● **DATA SHOWN**
*****
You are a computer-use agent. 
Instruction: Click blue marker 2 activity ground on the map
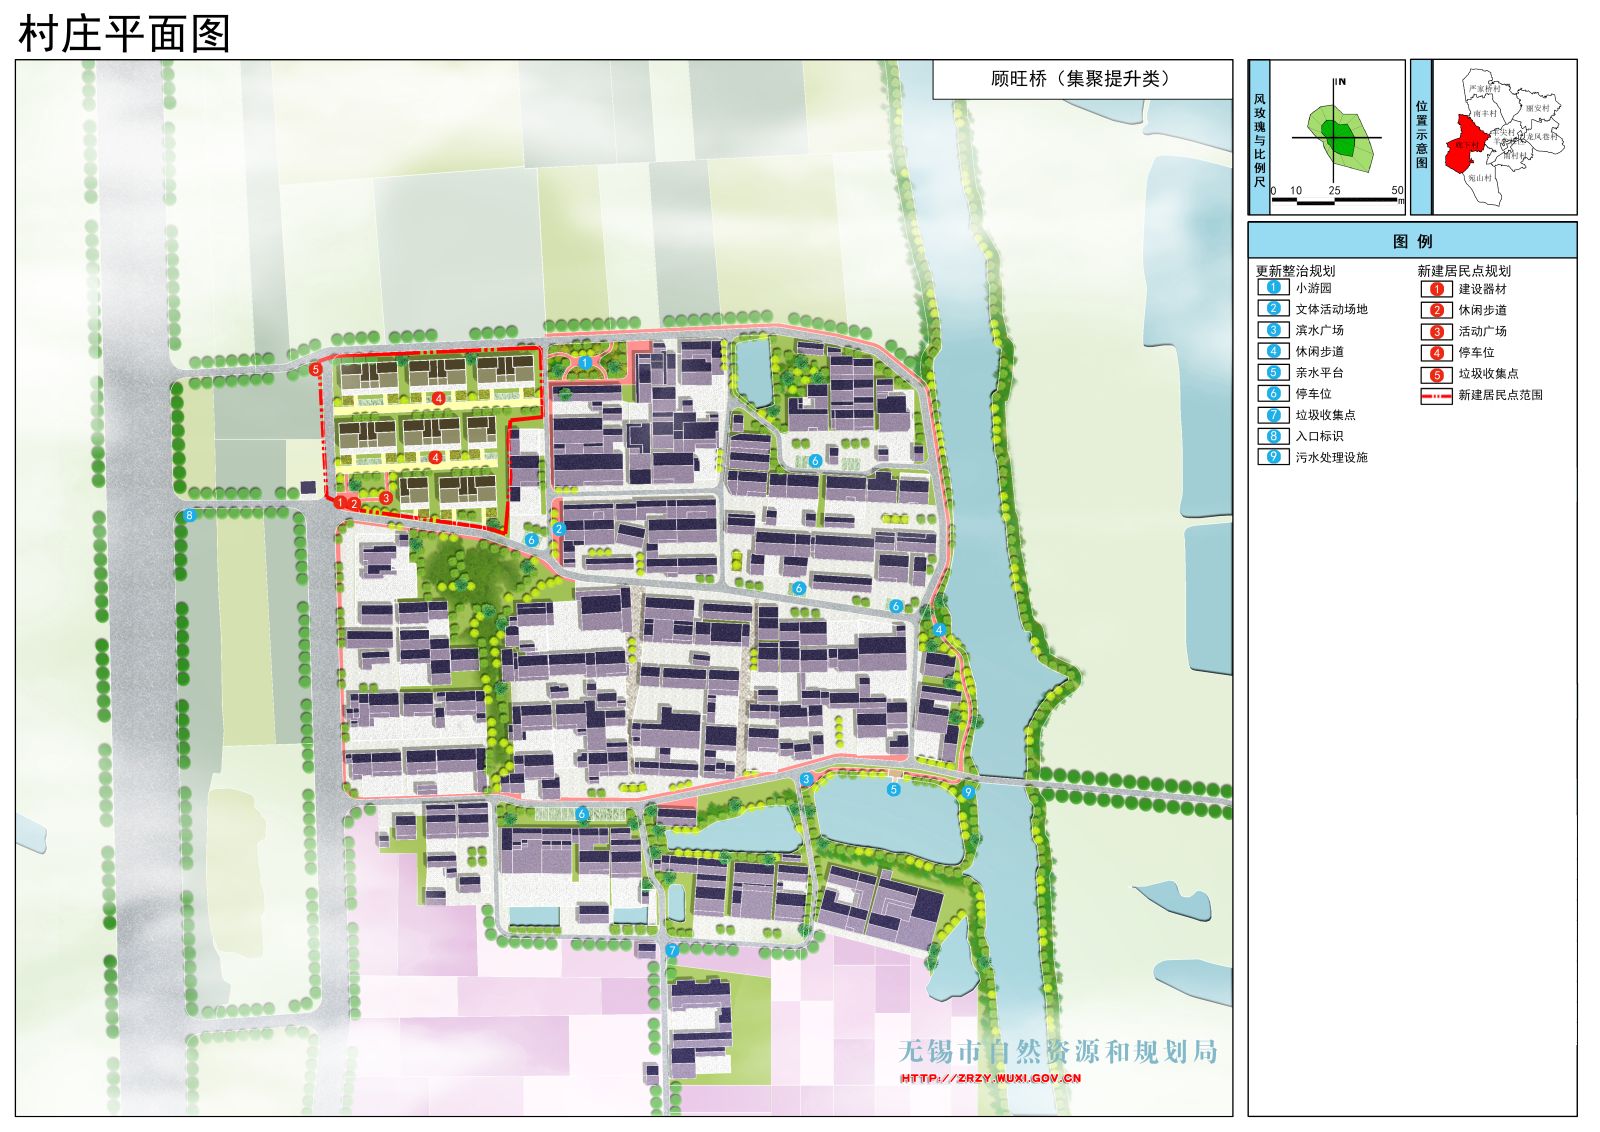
*****
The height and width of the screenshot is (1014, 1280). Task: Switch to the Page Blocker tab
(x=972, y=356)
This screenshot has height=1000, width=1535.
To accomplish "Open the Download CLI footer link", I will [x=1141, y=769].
*****
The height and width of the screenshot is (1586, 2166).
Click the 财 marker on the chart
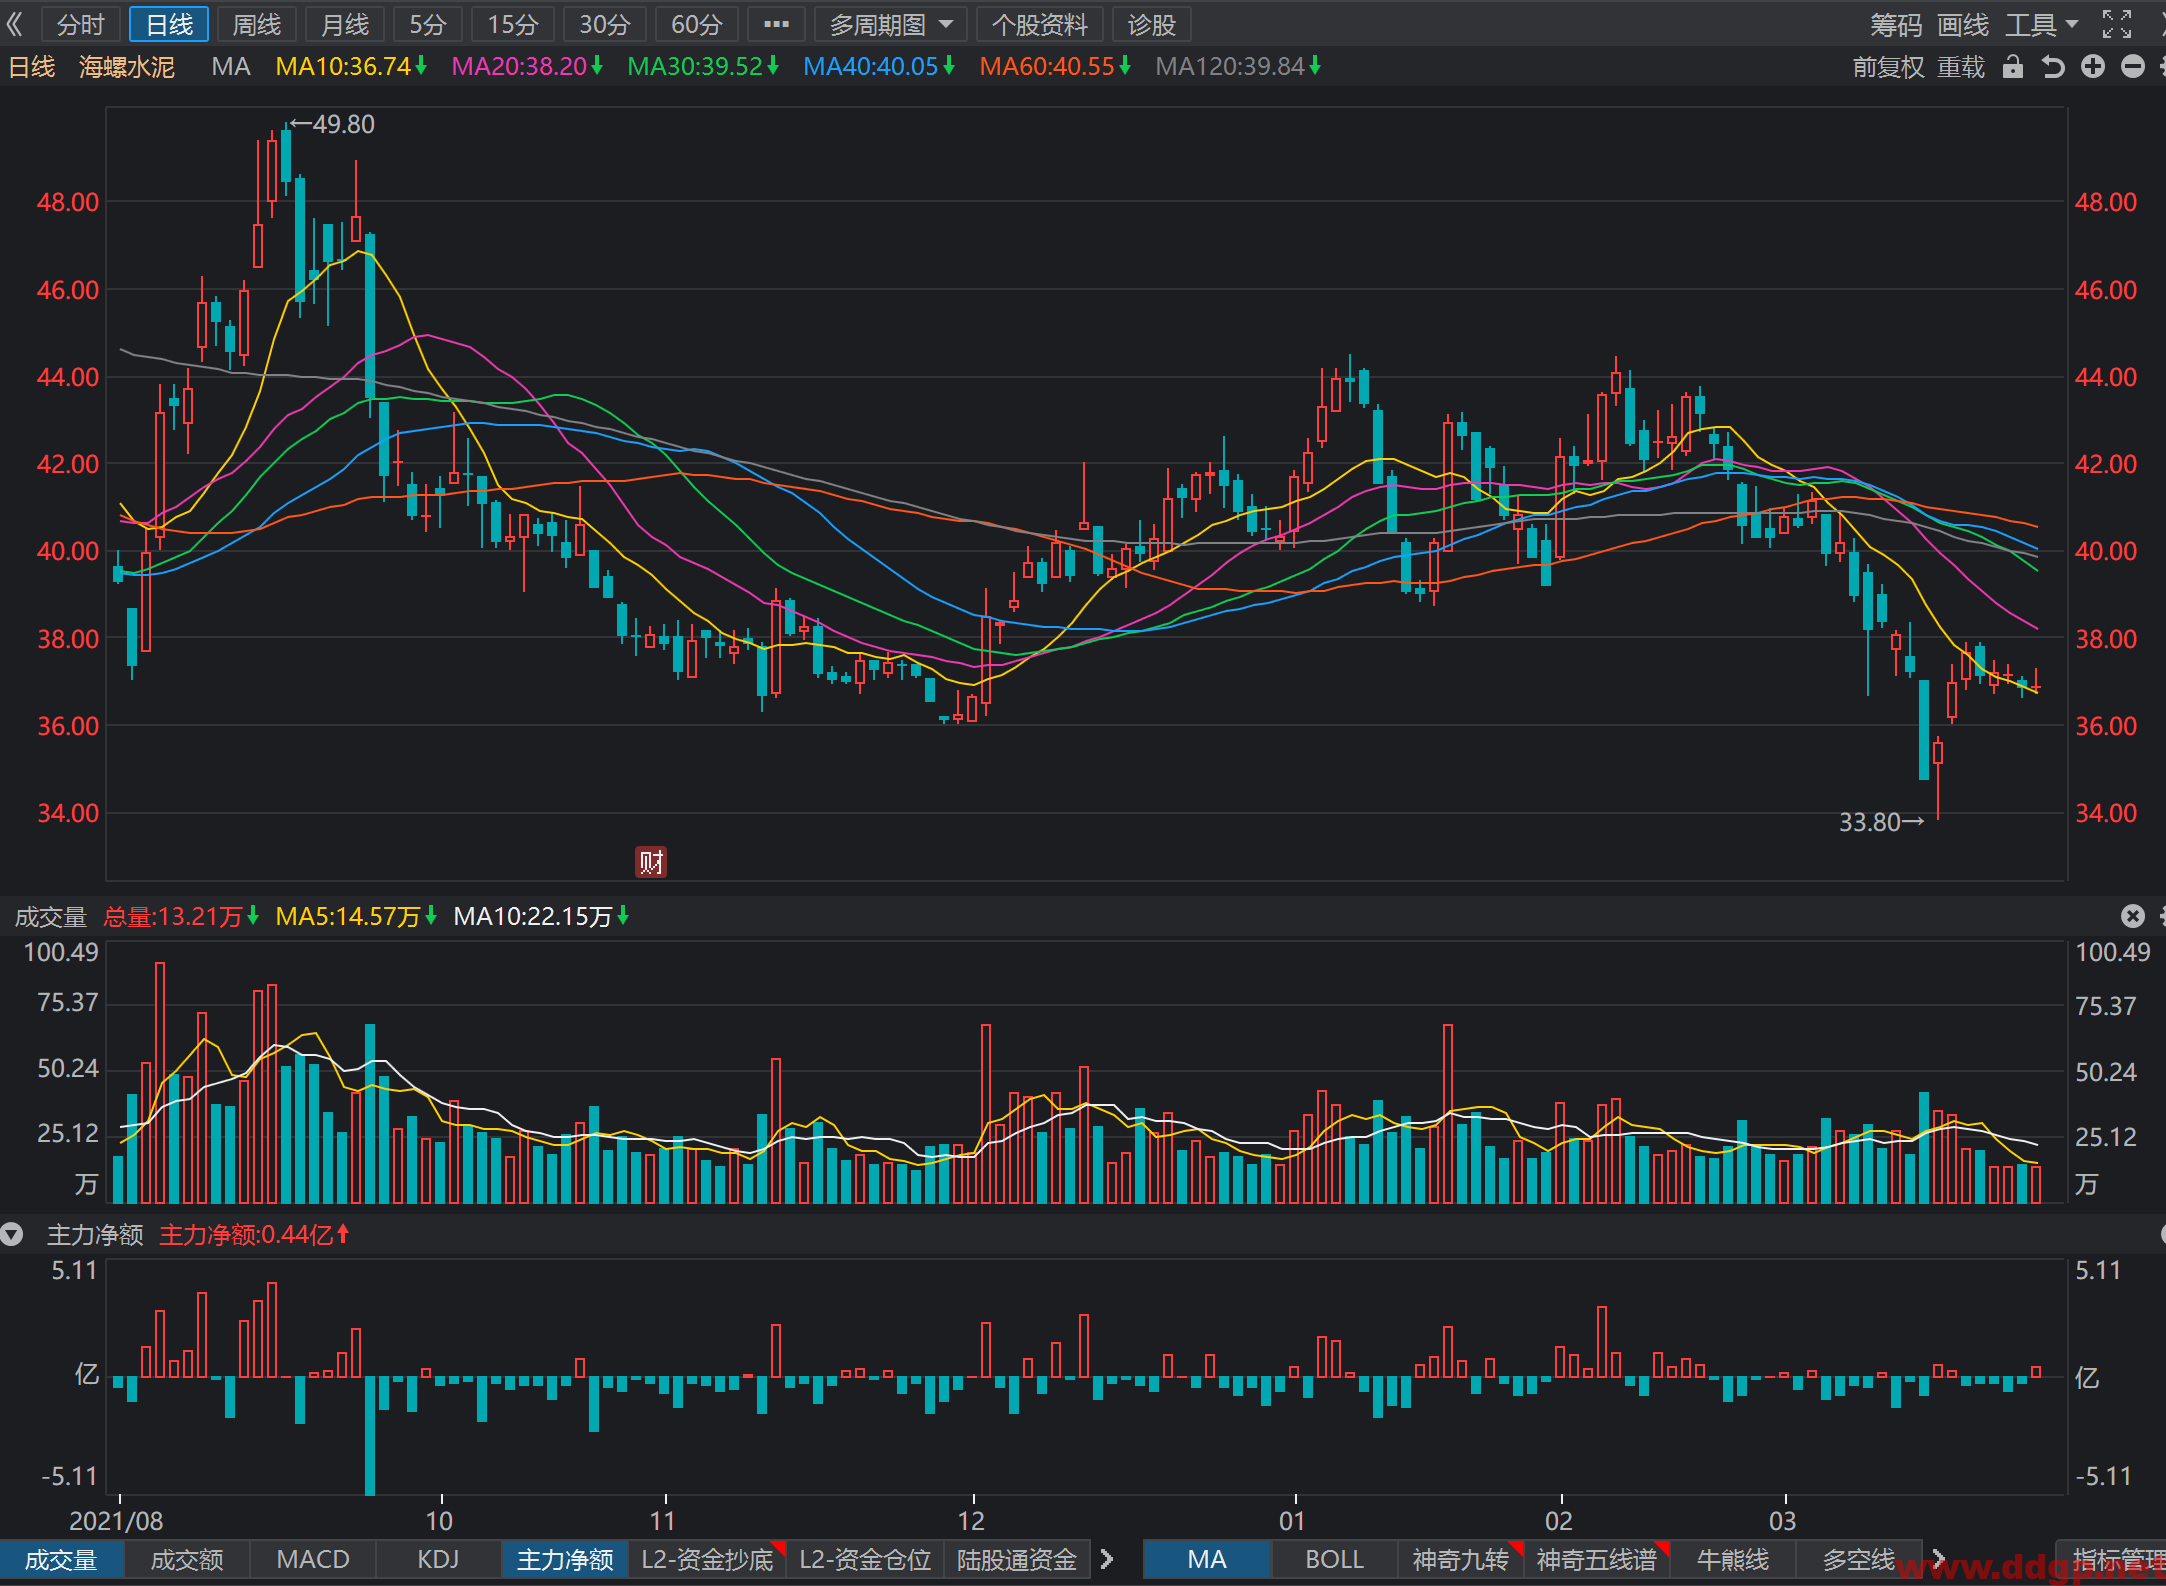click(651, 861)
*****
● **EXERCISE**
Set down again, word for word, the stretch of records from the line with "You are a computer-use agent." to the line with "Instruction: Click blue", both of those lines included.

● **RESULT BELOW**
You are a computer-use agent. 
Instruction: Click blue marker 2 activity ground on the map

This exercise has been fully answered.